Examples of program execution

cluster.py vectors.txt 500

The 500 is the maximum diameter for a cluster in the data set. An interesting twist could be to automatically decide the cluster diameter like this: X % of the distance between the two data point furthest away from each other. Called like this

cluster.py vectors.txt 30%

Details

The method works for any type of data set where it is possible to calculate a distance between any two points. In this project we are just considering euclidean distances, as they are simple. Pythagoras's theorem.

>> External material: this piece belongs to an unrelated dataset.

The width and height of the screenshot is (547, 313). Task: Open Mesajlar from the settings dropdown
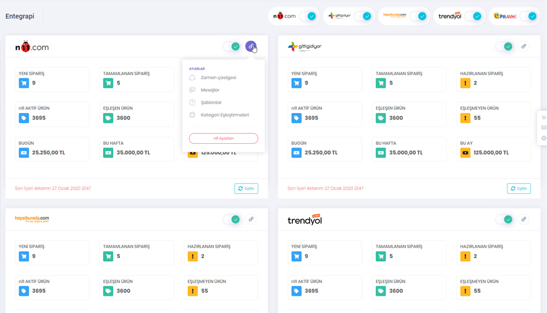point(210,90)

The algorithm works like this.

  1. For each point in the data set, calculate the candidate cluster with that point as the starting point. With n points in the data set, there are n candidate clusters, obviously.
  2. Choose the candidate cluster that contains most points as the primary cluster and remove those points from the data set. If two or more candidate clusters have equally most points, pick the cluster with the smallest diameter. If they are still equal, pick the first you found.
  3. Repeat step 1 and 2 until there are no points in the data set or a set limit has been reached; like all remaining candidate clusters has less than, say, 10 points and are therefore not true clusters, but noise.
  4. Print the resulting clusters.

A candidate cluster for a point is calculated using "complete linkage" like this:

  1. Consider the starting point as the beginning of the candidate cluster for that point. This is trivially seen as a subset of your data set.
  2. Add one point from your data set at a time in such a way that you extend the candidate cluster diameter the least. Again, if two points would extend the diameter the least, pick the first one you find.
  3. Continue adding points - that is repeat step 2 - to your candidate cluster until the diameter exceeds the Quality Threshold (hence the name QT clustering). The point that makes the diameter exceed the QT is not part of the candidate cluster.

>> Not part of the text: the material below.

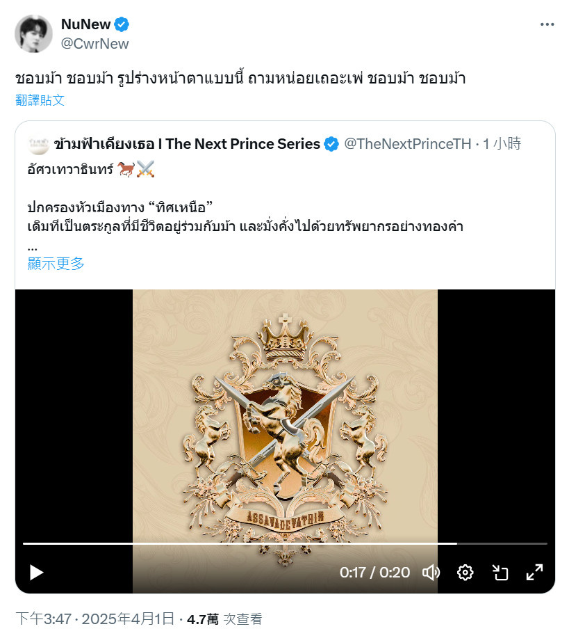Open the three-dot more options menu
The height and width of the screenshot is (638, 569).
pos(547,24)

Important definition: The diameter of a data set (or candidate cluster) is the distance of the two points furthest from each other.
Note: All points in the data set can participate in multiple candidate clusters. Any point is not permanently assigned to a candidate cluster, before you actually pick the largest one and remove the "winners" points from the data set.
Note: Building a candidate cluster according to above method is NOT the same method as just adding the nearest point to the starting point - or any point in the growing candidate cluster.

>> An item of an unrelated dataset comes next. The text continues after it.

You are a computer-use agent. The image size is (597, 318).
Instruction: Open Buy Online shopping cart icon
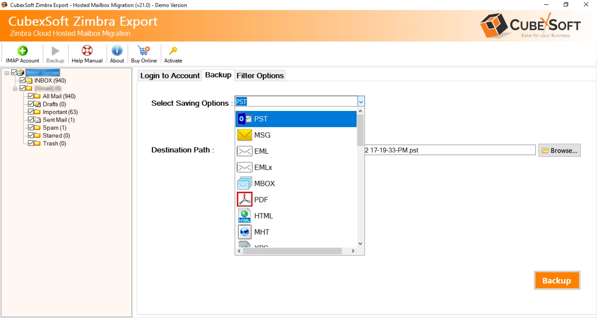[x=143, y=53]
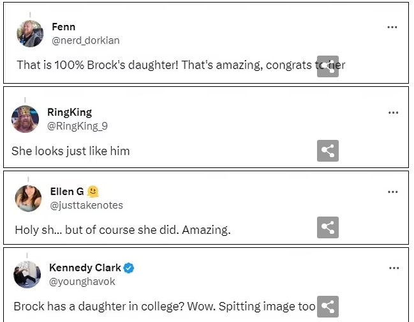Share Fenn's tweet about Brock's daughter

coord(328,66)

A fairly large part of this project is optimizing the algorithm just described. This is done by gaining insight in the algorithm - not calculating what does not need to be calculated, not calculating the same thing again and again.

Various data sets: 100 data points, 1000 data points, 3000 data points, 4169 data points, 5000 data points, 6000 data points, 10000 data points.

Checking the correctness of your program.
Result of clustering the small list (100 points) with QT being 30% of the diameter.
Result of clustering 1000 points with QT being 30% of the diameter.

The algorithm is deterministic - meaning that an implementation will yield the same result on the same data set every time. However, in the description there are two places, where "you pick the first one" you find. This is implementation dependent and therefore two different implementations of QT can give rise to different results. The data sets given here are constructed in such a way, that this will NOT happen for them, i.e. no matter how you implement your method you should get the same result.

References

  1. Exploring expression data: identification and analysis of coexpressed genes. LJ Heyer, S Kruglyak, S Yooseph - Genome research, 1999 - genome.cshlp.org
  2. QT clustering in industry - Agilent

Peter's speed reference using 30% as the threshold:

Points          Time (seconds)        Improved
   100             0                         0
  1000             2                         1
  3000            32                        20
  4169            65                        44
  5000           115                        70
  6000           149                       106
 10000           505                       342

It is not required to achieve these numbers, but it is important to have a reference - and maybe a goal.